#### EXCERPT TO READ:

Performance Highlights#

Model

GPUs

TFLOPs/sec/GPU

Tokens/sec/GPU

Optimizations

DeepSeek V3 671B

256

250

1,002

TE + DeepEP

GPT-OSS 20B

8

279

13,058

TE + DeepEP + FlexAttn

Qwen3 MoE 30B

8

212

11,842

TE + DeepEP

See the full benchmark results for configuration details and more models.


Training Workflows#

NeMo AutoModel supports a range of training tasks across LLM and VLM modalities.

Supervised Fine-Tuning (SFT)

Full-parameter fine-tuning for task-specific adaptation.

Supervised Fine-Tuning (SFT) and Parameter-Efficient Fine-Tuning (PEFT) with NeMo Automodel
PEFT (LoRA / QLoRA)

Memory-efficient fine-tuning by updating only low-rank adapter weights.

Supervised Fine-Tuning (SFT) and Parameter-Efficient Fine-Tuning (PEFT) with NeMo Automodel
Pre-Training

Train models from scratch on large-scale datasets.

Pretraining using Megatron Core Datasets with NeMo Automodel
Knowledge Distillation

Transfer knowledge from a large teacher to a smaller student model.

#### PROVIDED INFORMATION:
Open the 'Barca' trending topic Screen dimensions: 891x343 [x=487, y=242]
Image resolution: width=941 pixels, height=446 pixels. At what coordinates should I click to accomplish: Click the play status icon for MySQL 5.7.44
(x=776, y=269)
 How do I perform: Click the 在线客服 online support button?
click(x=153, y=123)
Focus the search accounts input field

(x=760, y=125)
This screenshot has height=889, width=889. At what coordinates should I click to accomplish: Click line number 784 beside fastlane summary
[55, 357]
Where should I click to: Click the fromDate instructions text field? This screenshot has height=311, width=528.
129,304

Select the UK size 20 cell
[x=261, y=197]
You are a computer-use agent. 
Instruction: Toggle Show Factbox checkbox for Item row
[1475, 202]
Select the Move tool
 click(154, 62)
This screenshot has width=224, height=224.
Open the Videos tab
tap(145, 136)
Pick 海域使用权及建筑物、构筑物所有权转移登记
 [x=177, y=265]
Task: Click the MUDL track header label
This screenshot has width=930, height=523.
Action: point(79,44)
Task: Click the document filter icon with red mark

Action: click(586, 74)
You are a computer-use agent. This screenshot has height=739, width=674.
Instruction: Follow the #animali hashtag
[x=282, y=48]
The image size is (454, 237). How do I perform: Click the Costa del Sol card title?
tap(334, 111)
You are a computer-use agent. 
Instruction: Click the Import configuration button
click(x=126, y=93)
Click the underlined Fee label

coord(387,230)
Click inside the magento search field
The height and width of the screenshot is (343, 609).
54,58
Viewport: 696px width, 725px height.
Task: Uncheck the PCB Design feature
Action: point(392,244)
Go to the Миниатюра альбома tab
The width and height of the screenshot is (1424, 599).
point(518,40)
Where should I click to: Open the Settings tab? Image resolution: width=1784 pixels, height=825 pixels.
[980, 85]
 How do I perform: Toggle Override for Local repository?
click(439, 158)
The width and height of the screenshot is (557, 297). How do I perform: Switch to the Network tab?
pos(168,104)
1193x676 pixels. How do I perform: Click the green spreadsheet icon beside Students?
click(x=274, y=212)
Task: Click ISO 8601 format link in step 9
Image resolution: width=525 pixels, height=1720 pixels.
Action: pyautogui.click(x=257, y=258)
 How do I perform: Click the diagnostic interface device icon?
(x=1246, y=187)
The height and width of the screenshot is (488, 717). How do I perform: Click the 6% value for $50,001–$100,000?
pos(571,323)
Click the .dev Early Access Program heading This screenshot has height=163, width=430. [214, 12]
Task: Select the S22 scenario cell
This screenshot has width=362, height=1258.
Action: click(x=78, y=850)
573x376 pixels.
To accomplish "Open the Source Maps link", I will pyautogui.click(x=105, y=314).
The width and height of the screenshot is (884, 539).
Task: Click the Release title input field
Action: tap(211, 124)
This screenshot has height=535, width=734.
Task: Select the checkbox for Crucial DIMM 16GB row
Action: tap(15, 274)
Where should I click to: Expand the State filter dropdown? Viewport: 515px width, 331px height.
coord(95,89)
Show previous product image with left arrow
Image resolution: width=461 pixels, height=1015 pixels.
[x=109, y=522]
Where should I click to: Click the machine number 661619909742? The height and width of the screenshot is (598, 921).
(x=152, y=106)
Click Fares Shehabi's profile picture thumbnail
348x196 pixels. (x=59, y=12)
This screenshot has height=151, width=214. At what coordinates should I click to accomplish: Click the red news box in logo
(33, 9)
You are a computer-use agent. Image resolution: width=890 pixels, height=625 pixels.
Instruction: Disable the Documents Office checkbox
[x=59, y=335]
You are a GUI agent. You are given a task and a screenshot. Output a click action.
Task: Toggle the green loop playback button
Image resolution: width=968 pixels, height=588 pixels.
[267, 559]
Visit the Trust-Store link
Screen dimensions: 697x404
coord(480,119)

#### PROMPT:
According to the NeMo AutoModel excerpt, how does PEFT (LoRA / QLoRA) save memory during fine-tuning?

#### ANSWER AREA:
It updates only the low-rank adapter weights.